You provide images of art and examples of historical prayers in the daily readings. What role do these serve?
We have been made in the image of God to know him and grow in our relationship with him in multiple dimensions. That includes the intellect, of course. But we’ve also been given gifts of creativity, and many people find the visual arts helpful for deepening reflection.
Some images in the book come from old, prepaper manuscripts like the Book of Hours or the Vaux Psalter, a book of psalms owned by a woman in 13th-century England. Those manuscripts contain beautiful depictions of stories from the life of Mary. I’ve also included examples of medieval art, like a beautiful Annunciation painting from the Italian artist Fra Angelico. There is Renaissance art as well, and even some contemporary pieces, including a previously unseen picture of Mary from Charlie Mackesy, a contemporary artist who won an Oscar for the animation of his book The Boy, the Mole, the Fox, and the Horse.
Mary’s Voice is hopefully rich for the senses. There’s also a prayer every day, drawn from the liturgies of the church. These may be especially helpful when we’re lamenting or going through a difficult time. Praying words written by other Christians can be a meaningful way of connecting with God.
You call Mary a prophet, a writer of Scripture, a teacher, and a leader. What are some lessons and principles we can draw from her life?

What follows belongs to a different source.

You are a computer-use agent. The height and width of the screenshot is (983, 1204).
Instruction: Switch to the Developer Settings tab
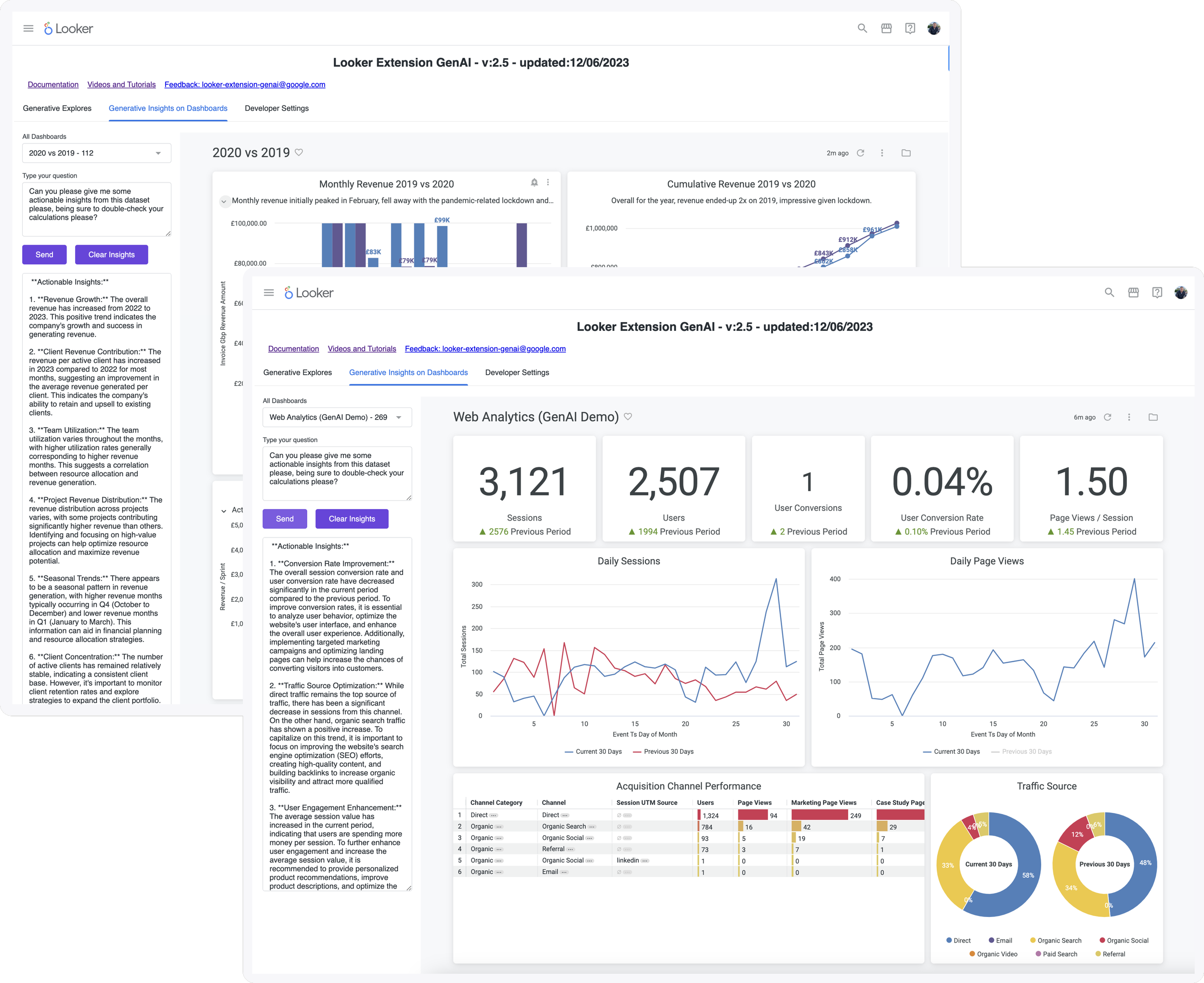tap(517, 372)
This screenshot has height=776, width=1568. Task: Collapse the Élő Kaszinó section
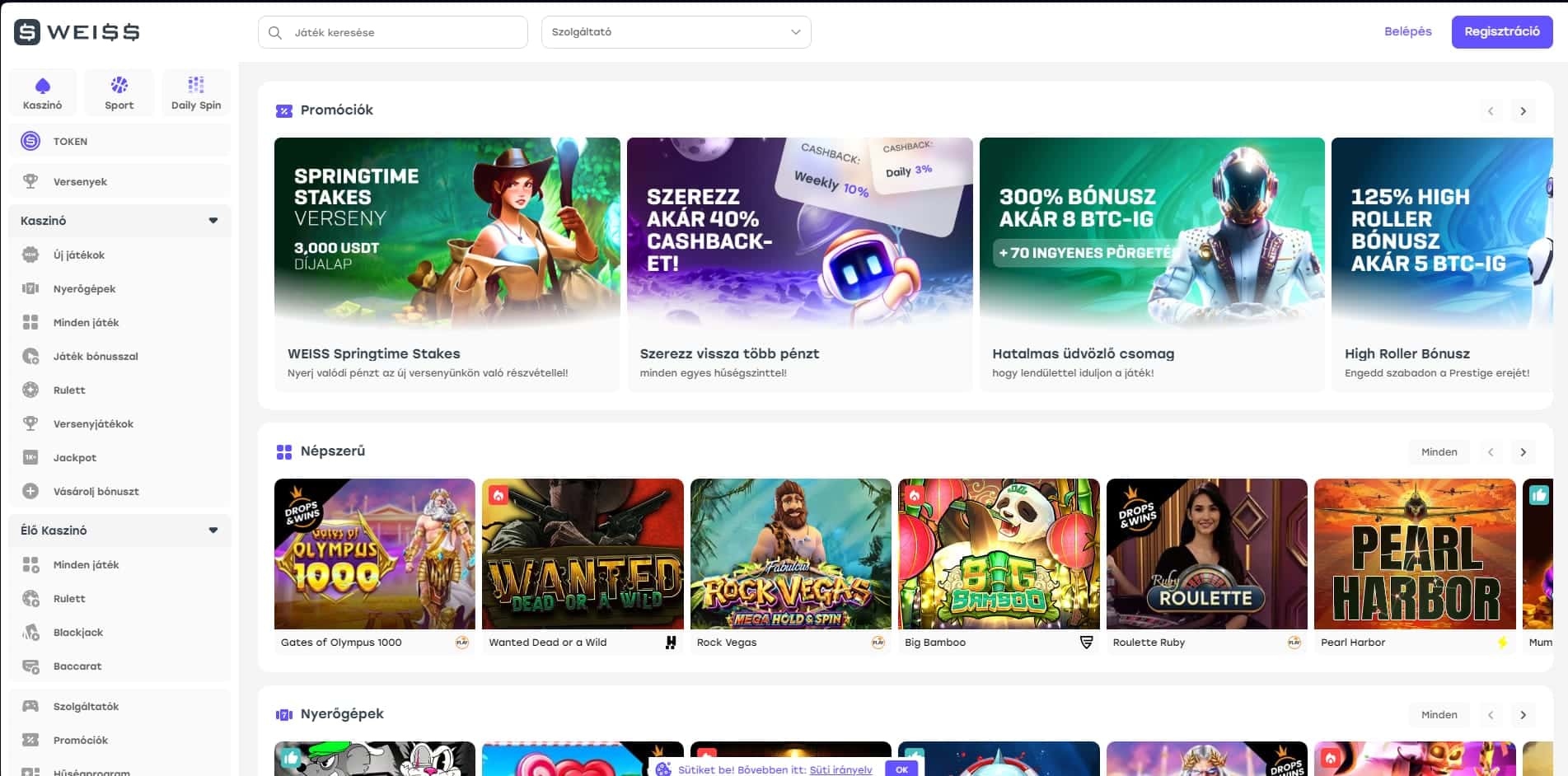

Rather than seeing Mary as stuck in that perpetual role of early motherhood, I began to see how amazing it is that her words are included in the Bible. Luke obviously wrote them down, but Mary remembered them. We also see the unfolding significance of Mary as a historic witness to central aspects of the Christian faith. Luke obviously drew on other eyewitnesses for his gospel, but according to the earliest tradition, she was his key source. There were events he recalled that only Mary knew of.
This tells us something of what it means to be a witness, to be someone who speaks of and records the truths of God. And we see Mary engaging in that teaching role by passing on these truths to us. Of course, Mary is one of the key witnesses to the Crucifixion. She’s also there in the early church, leading others in worship. There are early depictions of her with two hands raised in blessing, an indicator of a much older woman leading God’s people in prayer.
Finally, we should pay attention not only to Mary’s humility but also to her confidence. Imagine having the confidence to proclaim what Jesus has come to do, to proclaim that your soul magnifies the Lord (Luke 1:46), and to say all this in defiance of all the oppression and darkness around you. It’s encouraging to know that, whatever our qualifications or status, we can have this deep theological confidence in the reality that Jesus is Lord of all.